We were discussing what it would look like to now fight falling back into that child-parent relationship and stay with adult-adult relationship dynamics.
It’s a great question because so often we can slip right back into the dynamics that we had in our childhood and upbringing, but when you’ve done all this work to become this independent, confident, capable human being, when you go back into the family environment, that’s where it can be the hardest to maintain being that confident, confident, capable human being.
Finding a Balance in Your Relationship
We’re looking for one independent adult talking to another independent adult who are both interdependent with each other.
You’re looking to maintain that ability to be an adult that takes care of themselves when you spend time with a parent who allows and encourages you to be that adult. You’re also then that adult that encourages the other person to be their own adult.
You’re both adults taking care of your own adult needs, who can both rely on each other and have a relationship with each other.

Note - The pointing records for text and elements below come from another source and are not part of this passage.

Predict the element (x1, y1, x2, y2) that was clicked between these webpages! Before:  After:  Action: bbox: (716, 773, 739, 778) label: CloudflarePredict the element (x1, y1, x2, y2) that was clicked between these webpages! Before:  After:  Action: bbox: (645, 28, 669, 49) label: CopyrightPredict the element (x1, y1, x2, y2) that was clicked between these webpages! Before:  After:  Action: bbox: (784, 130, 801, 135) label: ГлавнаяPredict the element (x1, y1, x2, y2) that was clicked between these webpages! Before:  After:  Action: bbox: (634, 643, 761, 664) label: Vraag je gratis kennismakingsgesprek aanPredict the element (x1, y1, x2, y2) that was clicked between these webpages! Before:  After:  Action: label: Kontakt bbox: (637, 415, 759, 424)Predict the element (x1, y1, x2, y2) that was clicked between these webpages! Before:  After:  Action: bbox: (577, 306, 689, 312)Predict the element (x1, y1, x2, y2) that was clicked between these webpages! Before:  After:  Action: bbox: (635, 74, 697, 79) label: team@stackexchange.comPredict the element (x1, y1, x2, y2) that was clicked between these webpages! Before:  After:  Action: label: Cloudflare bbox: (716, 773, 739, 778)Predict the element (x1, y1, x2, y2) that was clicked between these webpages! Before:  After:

What you’re looking for is to maintain that strength in being the strong, capable, independent adult that you are, as well as allowing yourself to lean on your family member in a way that allows them to see that you’re still an adult.
Give it a shot. Try take action in a small way before you try to change the entire relationship dynamics in one conversation. Look for one small place where you can implement this way of thinking and take action.
An example of implementing this can be if your parents are telling you how to parent your child.
That can be one place where you say, “thanks, mom. I appreciate your advice on how I should bath my kid at a certain time, but I am an adult with my own kid now and believe in my own ability to know when to bath and care for them. If I need help, I promise that I will come to you because I do appreciate that you have been there before, and what you have to say is often valuable.”